Like Natick, running real production software on a few dozen servers inside a tub of low-boiling-point fluid in Quincy is a way to answer an initial set of basic questions before deploying at a larger scale to test for the design’s impact on reliability.
This phase is meant to test for basic functionality and operability, Christian Belady, VP of Microsoft’s data center advanced development group, told DCK in an interview. Does immersion cooling affect server performance in any way? How easily can a data center technician adjust to working with servers submerged in liquid? Those are the types of questions his team is looking to answer at this stage.
It’s just a single rack, a much smaller deployment than the latest Natick experiment, but what’s at stake here is nothing less than the future trajectory of computing at scale. Chipmakers are no longer able to double a processor’s speed every couple of years without increasing its power consumption by cramming more, tinier transistors onto a same-size silicon die. Belady and his colleagues are trying to see if they can hold onto the benefits of Moore’s Law by cramming more processors inside a single data center.
“Moore’s Law for infrastructure,” is how he put it. “How do we continue to follow the scaling of Moore’s Law by looking at the full [data center] footprint?”
If you’ve been following this space, you may be tempted to think of this development and Google’s deployment of liquid-cooled AI hardware a few years ago as part of the same trend. That’s only true to a small extent. The difference in purpose dwarfs any similarity. Microsoft isn’t looking at liquid cooling for a subset of the most powerful computers running the most demanding workloads. It’s looking at it as a way to continue increasing its data centers’ capacity to process any workload at the same rate as it was when Moore’s Law was in full effect.
“We no longer have the luxury to count on the chip for performance [improvements] year over year,” Belady said.
The technology used in Microsoft’s deployment is one of several types of liquid cooling available to designers of computers. In a two-phase immersion cooling system, a synthetic liquid engineered to boil at a low temperature – in this case 122F, or 90F lower than the boiling point of water – turns into vapor upon contact with a warm processor, removing its heat by turning into bubbles of gas that travel up to the surface, where, upon contact with a cooled condenser in the tank’s lid, the gas converts back to liquid that rains back down to repeat the cycle.
Belady was careful to emphasize that Microsoft remained “agnostic” on the type of liquid cooling technology it would choose for a scaled deployment.
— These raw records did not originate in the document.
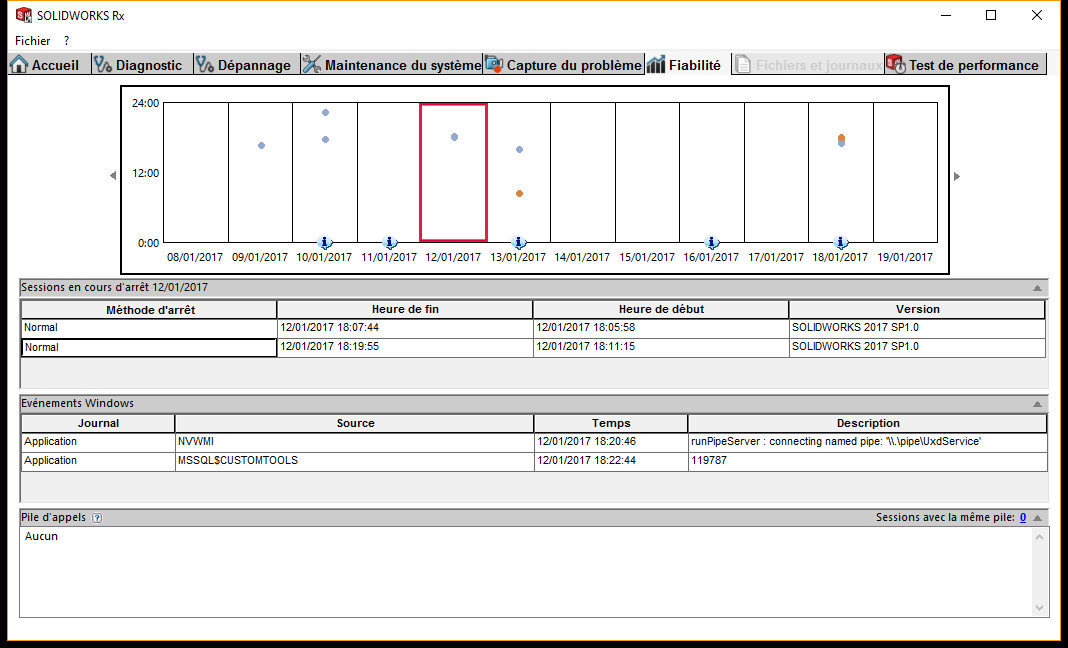Switch to the Diagnostic tab
This screenshot has width=1068, height=648.
(x=138, y=65)

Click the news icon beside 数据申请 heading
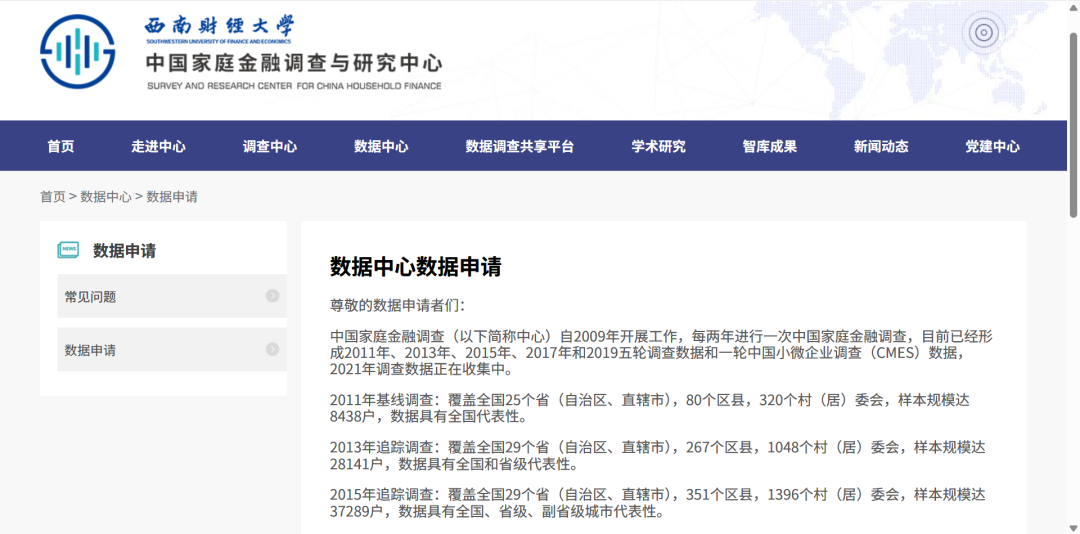tap(68, 250)
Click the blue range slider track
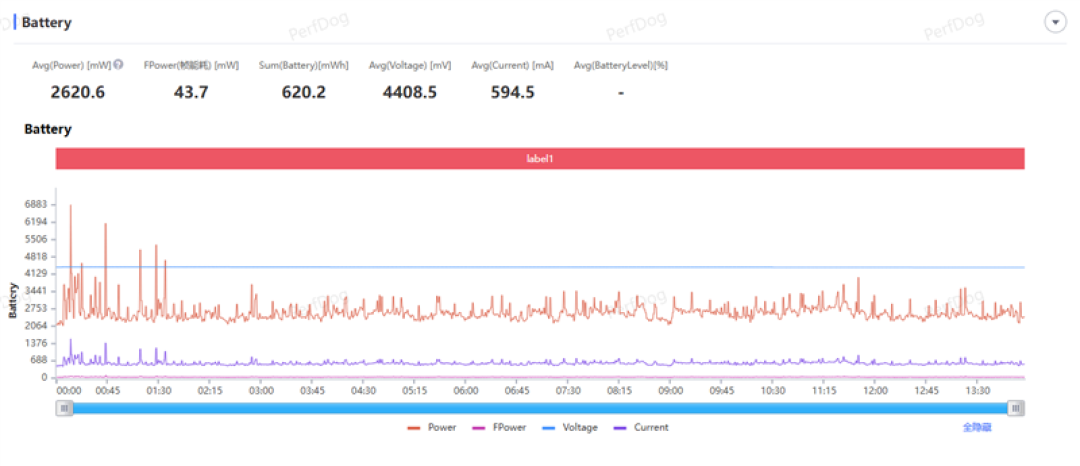1080x466 pixels. [540, 409]
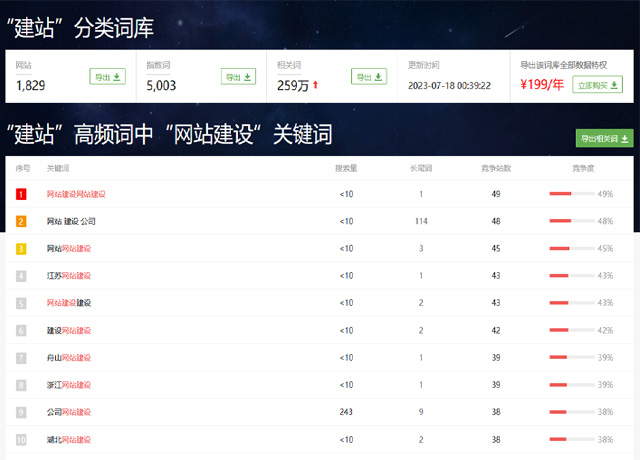This screenshot has width=640, height=460.
Task: Click the 竞争站数 column header
Action: pyautogui.click(x=496, y=168)
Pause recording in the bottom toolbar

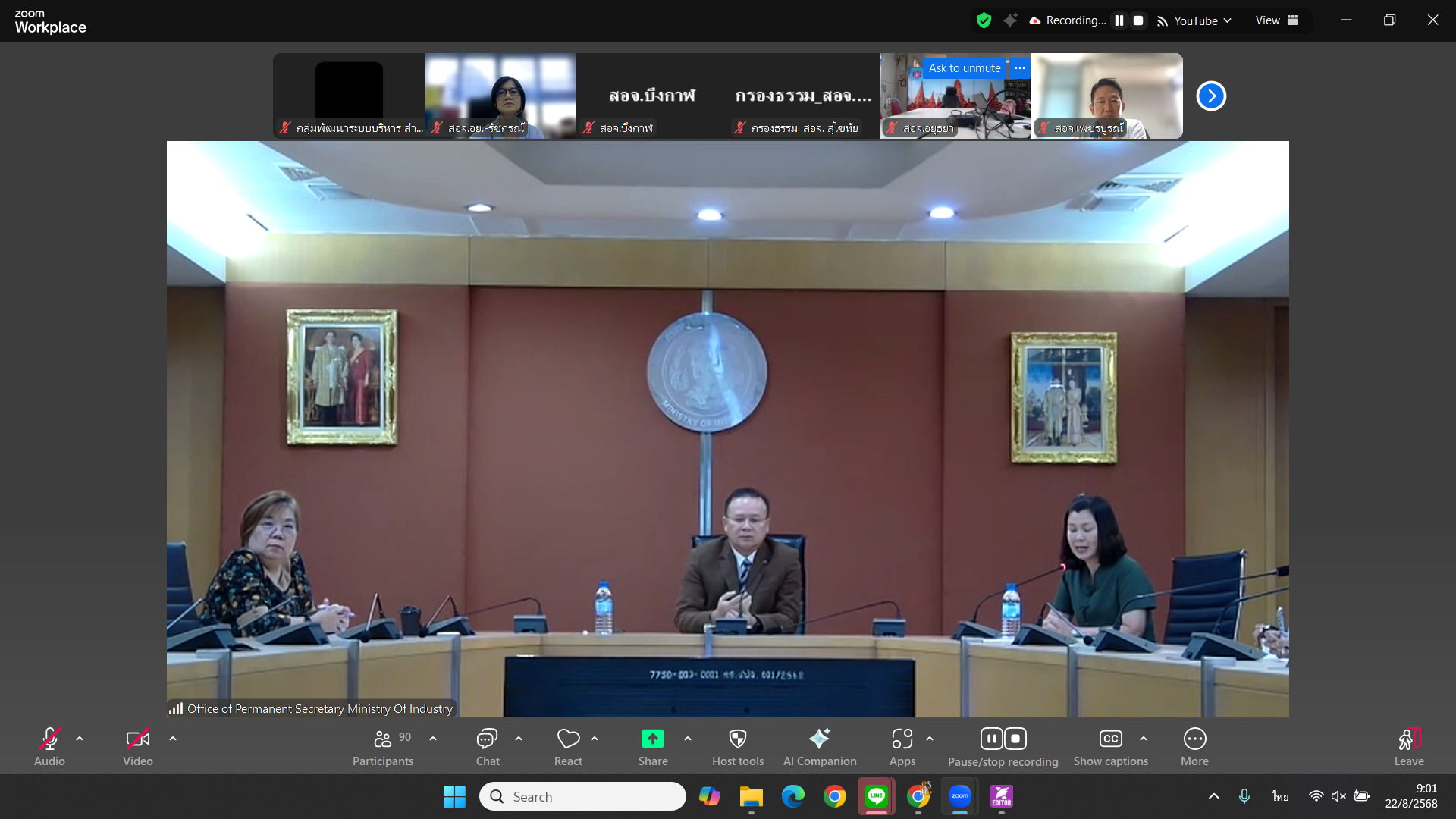pyautogui.click(x=991, y=739)
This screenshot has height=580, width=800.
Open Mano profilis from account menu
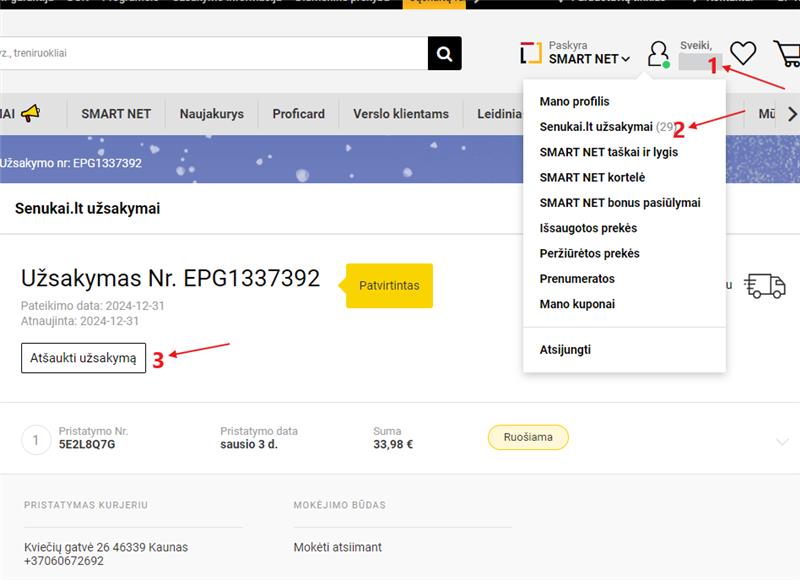coord(574,102)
He and his colleagues, including Husam Alissa, a principal engineer, and Brandon Rubenstein, senior director of server and infrastructure development management and engineering, started looking at liquid cooling years ago. Observing the trends in processor design, they wanted to be familiar enough with the available alternatives for cooling servers by the time an individual chip’s power consumption hit the limit of what air-based cooling technology could handle. “We’re not hitting limits yet,” Belady said, “but we see it coming soon.”
If not in five then in 10 years, we’ll see entirely liquid-cooled data centers become mainstream, not a niche phenomenon seen only in the worlds of supercomputers and bitcoin mining, he estimates. Even if in five years all servers are available liquid-cooled, you’d still have to wait a few years for the old, air-cooled ones to age out.
Alissa and Rubenstein presented results of their experiments with multiple liquid cooling technologies at the 2019 OCP Summit, the Open Compute Project’s annual hyperscale data center hardware and infrastructure design conference in San Jose. Their presentation included two-phase immersion cooling, single-phase immersion cooling (where hydrocarbon fluid cycles between hardware and a heat exchanger), and cold plates (where a traditional heat sink on the motherboard is replaced with a flat rectangular piece of heat-conducting metal that contains tiny pipes carrying coolant liquid in and out to a cooling distribution unit shared by all servers in the rack).
They found a lot to like in both immersion and cold-plate designs, Belady said. Both allow you to run servers much hotter than air cooling does, and both allow you to get rid of server fans. One area where immersion really wins is the extent of compute-muscle densification it makes possible. “It allows us to really densify,” he said. “More circuits per volume.”
But, “we’re kind of agnostic still on the direction, and we see a future where both will exist together.” The data center-level infrastructure supporting it all would be the same. What’s important here is that instead of fighting to squeeze every last drop of efficiency from air-based cooling – a fight that’s now crossed the threshold of diminishing returns, Belady admitted – computer designers are just at the start of taking advantage of the cooling capacity of liquids.
What’s the tank’s PUE, we asked? “Oh, it’s close to 1,” Belady replied.